I was born April 12 at 10:10 am and I moved straight into our family home on Clinton Avenue in the Bronx. I was number seven of ten kids. In birth order there was: Barbara Ann, Ronald, Steven, Stanley, Beverly, Reginald, me, Phillip, Phyllis, and Valerie.

My family is one-eighth Jewish on my grandmother's side, so I won't blame something like Catholicism for my mother's house full of kids. I think it's more that my parents were deeply and madly in love with each other and liked to express that affection in, well, the most elemental way.

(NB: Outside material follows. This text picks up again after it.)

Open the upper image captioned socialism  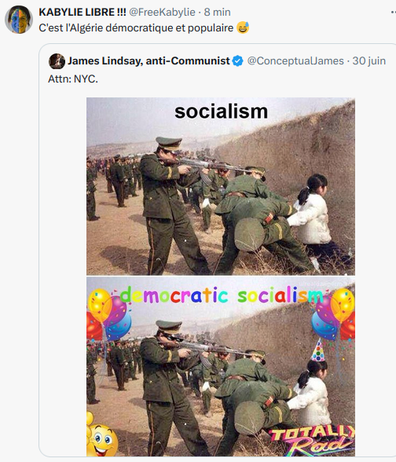pos(221,186)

Sometimes, to my dismay, quite loudly.

Despite the amount of love in that house, from the beginning we were like the Kennedys of the South Bronx. There was always some sort of horrific tragedy besetting us. My mother, Mary Elizabeth Cohen Jenkins, buried six of her children before passing away herself. At age ten, Reginald fell and never recovered from a concussion. Barbara Ann died of breast cancer at age twentythree. Steven left us at age forty-four from an aneurysm. My baby sister Valerie died of AIDS at age twenty-nine. Stanley died of a heart attack at age forty-eight, and Ronald died too young, at age fifty-four, from throat cancer. Consider this my first bit of advice -- don't smoke.

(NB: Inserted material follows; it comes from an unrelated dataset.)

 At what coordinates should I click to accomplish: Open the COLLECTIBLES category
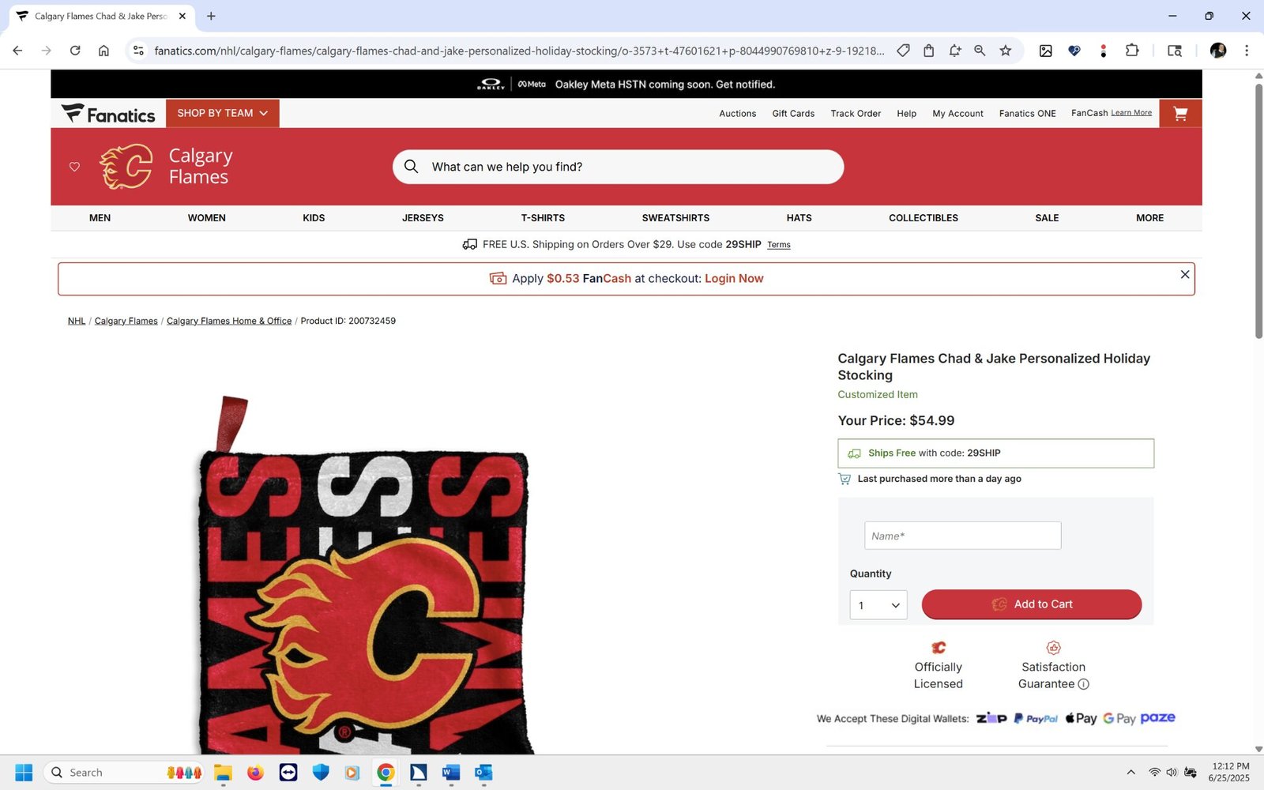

My family is like some Greek tragedy come to life, with characters dying off left and right. I don't mean to sound callous or flip about it, but it's a fact of my life that I've experienced a lot of loss. I've had to learn to mourn and move on. I'm a firm believer that you must move on. I'll get more into this philosophical stuff later.

Growing up, my mother ruled our house like a five-foot-three-inch dictator. She could be very strict and, let's say, "physically communicative" if she felt she was being disrespected. But I don't mean that in a bad way. It never had to do with her being a mean or evil person. She was simply scared that if one of us kids disrespected her, then we would feel it would be okay to go out into the world and disrespect others. If you were breaking rules in the house, she was afraid it meant you would break laws out in the real world and end up in jail. She wanted to raise us better than that. If it took an occasional wallop upside the head to get that lesson through, well, that was just her way. And to be perfectly honest, it worked. Not that I'm advocating anything.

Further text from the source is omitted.